Personal information
- Full name: Matthew Arthur Tilt
- Born: 25 July 1981 (age 45) Shrewsbury, Shropshire, England
- Batting: Right-handed
- Role: Wicket-keeper

Domestic team information
- 1999–2011: Shropshire

Career statistics
| Competition | List A |
| Matches | 7 |
| Runs scored | 4 |
| Batting average | 1.33 |
| 100s/50s | –/– |
| Top score | 3 |
| Catches/stumpings | 8/4 |
- Source: Cricinfo, 2 July 2011

= Matthew Tilt =

English cricketer (born 1981)

Matthew Arthur Tilt (born 25 July 1981) is an English former cricketer. Tilt is a right-handed batsman who fields as a wicket-keeper. He was born in Shrewsbury, Shropshire.

Tilt made his debut for Shropshire in the 1999 Minor Counties Championship against Devon.
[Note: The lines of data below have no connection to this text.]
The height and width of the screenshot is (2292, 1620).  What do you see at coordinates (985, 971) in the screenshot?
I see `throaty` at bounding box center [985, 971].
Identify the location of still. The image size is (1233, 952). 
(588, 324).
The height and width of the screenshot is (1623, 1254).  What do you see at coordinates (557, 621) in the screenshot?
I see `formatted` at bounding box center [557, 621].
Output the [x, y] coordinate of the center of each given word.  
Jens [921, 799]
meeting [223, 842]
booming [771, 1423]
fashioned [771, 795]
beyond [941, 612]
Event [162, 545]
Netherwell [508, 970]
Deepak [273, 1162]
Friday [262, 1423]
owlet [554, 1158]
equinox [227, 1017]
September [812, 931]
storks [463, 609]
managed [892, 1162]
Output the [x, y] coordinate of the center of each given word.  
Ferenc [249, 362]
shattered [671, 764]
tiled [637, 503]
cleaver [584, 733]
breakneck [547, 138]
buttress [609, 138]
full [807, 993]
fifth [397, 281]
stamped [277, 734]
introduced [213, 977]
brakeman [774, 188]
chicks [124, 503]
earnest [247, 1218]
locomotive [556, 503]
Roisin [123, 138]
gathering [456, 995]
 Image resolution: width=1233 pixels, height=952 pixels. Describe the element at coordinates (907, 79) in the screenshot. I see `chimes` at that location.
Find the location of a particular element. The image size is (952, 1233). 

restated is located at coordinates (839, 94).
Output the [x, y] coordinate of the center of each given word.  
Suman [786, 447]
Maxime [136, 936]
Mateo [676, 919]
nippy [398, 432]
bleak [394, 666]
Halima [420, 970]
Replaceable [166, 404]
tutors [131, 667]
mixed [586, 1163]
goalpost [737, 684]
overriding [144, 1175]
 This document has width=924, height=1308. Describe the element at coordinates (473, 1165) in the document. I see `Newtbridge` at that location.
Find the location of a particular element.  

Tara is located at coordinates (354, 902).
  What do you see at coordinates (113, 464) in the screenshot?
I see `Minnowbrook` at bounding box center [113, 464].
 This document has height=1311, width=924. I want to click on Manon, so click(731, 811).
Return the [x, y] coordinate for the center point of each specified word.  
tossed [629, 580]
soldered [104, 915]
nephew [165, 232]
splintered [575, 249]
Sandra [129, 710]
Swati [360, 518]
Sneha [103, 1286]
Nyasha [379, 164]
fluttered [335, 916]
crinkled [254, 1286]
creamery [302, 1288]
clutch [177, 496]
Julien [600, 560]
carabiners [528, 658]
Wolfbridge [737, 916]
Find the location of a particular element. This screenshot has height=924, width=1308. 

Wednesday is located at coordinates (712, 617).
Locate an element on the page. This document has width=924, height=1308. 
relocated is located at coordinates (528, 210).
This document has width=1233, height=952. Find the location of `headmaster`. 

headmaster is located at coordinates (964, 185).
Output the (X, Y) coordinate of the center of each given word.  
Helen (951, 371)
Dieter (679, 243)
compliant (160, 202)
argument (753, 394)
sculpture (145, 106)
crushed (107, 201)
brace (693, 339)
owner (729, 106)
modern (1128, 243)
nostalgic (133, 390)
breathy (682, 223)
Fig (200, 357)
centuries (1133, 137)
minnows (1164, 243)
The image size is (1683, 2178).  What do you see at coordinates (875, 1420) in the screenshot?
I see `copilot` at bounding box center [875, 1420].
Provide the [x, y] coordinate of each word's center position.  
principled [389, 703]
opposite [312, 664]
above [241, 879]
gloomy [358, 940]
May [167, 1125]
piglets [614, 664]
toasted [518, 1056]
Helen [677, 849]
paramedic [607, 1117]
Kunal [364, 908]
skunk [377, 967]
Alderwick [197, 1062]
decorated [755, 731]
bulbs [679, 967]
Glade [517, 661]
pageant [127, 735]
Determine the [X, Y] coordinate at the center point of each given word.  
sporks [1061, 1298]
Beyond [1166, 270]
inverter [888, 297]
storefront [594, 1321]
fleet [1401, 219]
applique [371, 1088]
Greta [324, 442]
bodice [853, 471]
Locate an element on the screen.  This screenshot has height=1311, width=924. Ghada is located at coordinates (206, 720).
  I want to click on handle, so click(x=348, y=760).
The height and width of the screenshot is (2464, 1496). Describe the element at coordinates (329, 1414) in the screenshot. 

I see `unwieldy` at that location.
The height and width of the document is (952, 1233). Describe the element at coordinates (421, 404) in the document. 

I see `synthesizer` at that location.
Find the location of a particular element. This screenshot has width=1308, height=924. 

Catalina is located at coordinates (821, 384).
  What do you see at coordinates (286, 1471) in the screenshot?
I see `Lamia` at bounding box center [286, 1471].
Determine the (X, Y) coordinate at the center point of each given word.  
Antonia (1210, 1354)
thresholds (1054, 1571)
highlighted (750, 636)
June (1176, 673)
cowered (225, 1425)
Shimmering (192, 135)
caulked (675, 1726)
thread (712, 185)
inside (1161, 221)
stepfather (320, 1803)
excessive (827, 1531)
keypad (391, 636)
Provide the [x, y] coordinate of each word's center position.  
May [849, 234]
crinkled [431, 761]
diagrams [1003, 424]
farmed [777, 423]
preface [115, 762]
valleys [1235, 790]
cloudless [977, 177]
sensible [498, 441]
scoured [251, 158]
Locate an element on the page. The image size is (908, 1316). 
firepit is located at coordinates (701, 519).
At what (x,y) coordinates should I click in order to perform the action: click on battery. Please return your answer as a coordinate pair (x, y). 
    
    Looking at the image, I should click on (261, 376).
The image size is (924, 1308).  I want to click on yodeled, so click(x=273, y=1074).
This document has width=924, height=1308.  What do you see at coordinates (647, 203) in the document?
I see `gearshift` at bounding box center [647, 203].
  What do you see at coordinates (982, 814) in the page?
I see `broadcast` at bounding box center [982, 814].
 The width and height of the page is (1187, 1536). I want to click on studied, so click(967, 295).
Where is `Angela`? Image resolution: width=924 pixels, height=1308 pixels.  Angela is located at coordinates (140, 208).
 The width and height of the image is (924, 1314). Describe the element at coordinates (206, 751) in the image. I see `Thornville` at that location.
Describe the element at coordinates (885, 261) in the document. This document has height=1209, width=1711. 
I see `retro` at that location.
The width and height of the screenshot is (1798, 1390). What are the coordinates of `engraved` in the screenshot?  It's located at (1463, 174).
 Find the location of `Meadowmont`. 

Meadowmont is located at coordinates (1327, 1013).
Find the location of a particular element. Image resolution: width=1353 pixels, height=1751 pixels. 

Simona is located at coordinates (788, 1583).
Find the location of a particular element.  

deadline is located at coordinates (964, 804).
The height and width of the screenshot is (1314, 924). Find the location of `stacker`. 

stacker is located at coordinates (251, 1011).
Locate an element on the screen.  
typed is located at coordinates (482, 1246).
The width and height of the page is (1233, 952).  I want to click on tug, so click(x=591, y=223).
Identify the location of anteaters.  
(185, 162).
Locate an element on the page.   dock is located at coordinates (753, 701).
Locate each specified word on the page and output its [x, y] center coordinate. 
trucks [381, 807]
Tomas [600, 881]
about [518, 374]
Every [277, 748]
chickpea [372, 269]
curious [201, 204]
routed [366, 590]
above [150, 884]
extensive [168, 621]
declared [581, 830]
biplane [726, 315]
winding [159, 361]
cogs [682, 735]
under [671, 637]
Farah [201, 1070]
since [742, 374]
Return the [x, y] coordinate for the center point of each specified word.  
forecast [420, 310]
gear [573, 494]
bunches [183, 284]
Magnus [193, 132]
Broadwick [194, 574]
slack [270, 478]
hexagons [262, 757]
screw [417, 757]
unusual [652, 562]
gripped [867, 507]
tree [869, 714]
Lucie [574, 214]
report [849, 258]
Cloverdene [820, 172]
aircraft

Tilt played Minor counties cricket for Shropshire from 1999 to present, which has included 53 Minor Counties Championship appearances and 29 MCCA Knockout Trophy appearances. He made his List A debut against Ireland in the 2000 NatWest Trophy. He made 6 further List A appearances, the last of which came against Hampshire in the 2005 Cheltenham & Gloucester Trophy. In his 7 List A matches, he scored 4 runs at an average of 1.33, with a high score of 3. Behind the stumps he took 8 catches and made 4 stumpings.